Monday, April 07, 2008

Power of Corporate Trademark Stupidity

Sometimes it's foolish to let the lawyers out without a nanny - particularly when your company has a reputation for being unreasonably litigious. And Apple may have taken its legal fierceness a few steps too far. The company has decided to mount a legal challenge over the GreeNYC logo. That logo belongs to the City of New York and is part of a campaign to have consumers go green by lowering energy consumption.

NYC registered a trademark on the green apple with stem that doesn't have a bite taken out of it. A few months later, Apple registered a challenge. Mind you, there is no reasonably way one could confuse reducing energy consumption in New York City with the computer and consumer electronics company. If they think that's a threat, why not go after Apple Records because they're involved in music, and that at least has some connection to the iPod. Oh, wait, right - Apple Records was there first.

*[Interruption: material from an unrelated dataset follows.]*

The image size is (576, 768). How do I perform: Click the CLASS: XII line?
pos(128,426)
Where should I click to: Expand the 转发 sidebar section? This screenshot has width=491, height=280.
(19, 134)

So Apple Inc. thinks that NYC is competition and is taking action? Let's count all the ways this is about one of the most stupid things it could have done:
  1. New York City isn't some kid in Harvard writing a blog and without funds. This is an economy unto itself, with lots of wherewithal to mount a legal challenge that will rattle the teeth of Steve Jobs.

  2. This has got to be an incredibly stupid PR move. The company is essentially branding itself as anti-green.

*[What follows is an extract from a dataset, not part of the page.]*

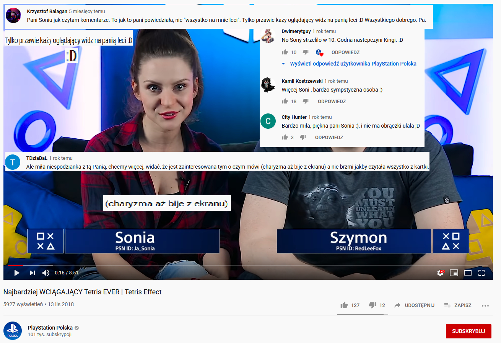Enable the miniplayer mode
Viewport: 501px width, 343px height.
454,273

  3. New York City has used the Big Apple as a slogan far earlier than the first time Steve Wozniak cobbled together his first personal computer prototype.

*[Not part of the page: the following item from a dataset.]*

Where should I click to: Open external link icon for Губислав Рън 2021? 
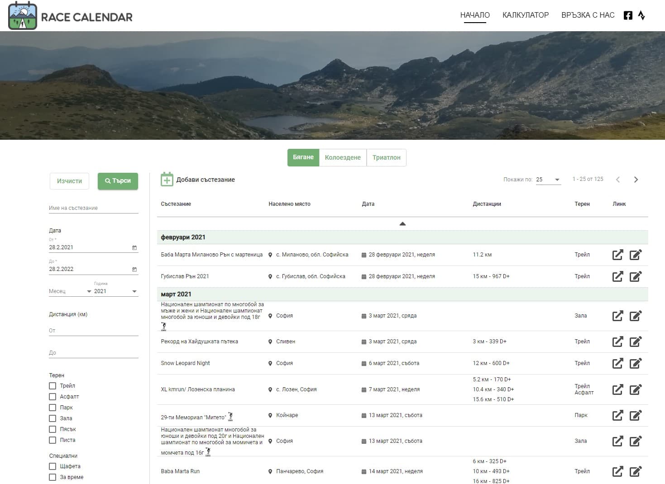pos(618,276)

  4. Because there are so many organizations and businesses using apples in names and logos, as the City Room blog of the New York Times points out, Apple has very possibly fallen into the dangerous ground of selectively protecting its trademark, which could provide grounds for it to lose that bit of intellectual property.

  5. The city realizes the potential weakness of Apple's position, because it responded to the US Patent and Trademark office that Apple used fraud to win overly broad protection.
In other words, because it decided to get heavy-handed this particular time, Apple's grasp on its apple could slip. How valuable is a brand logo if you no longer own it?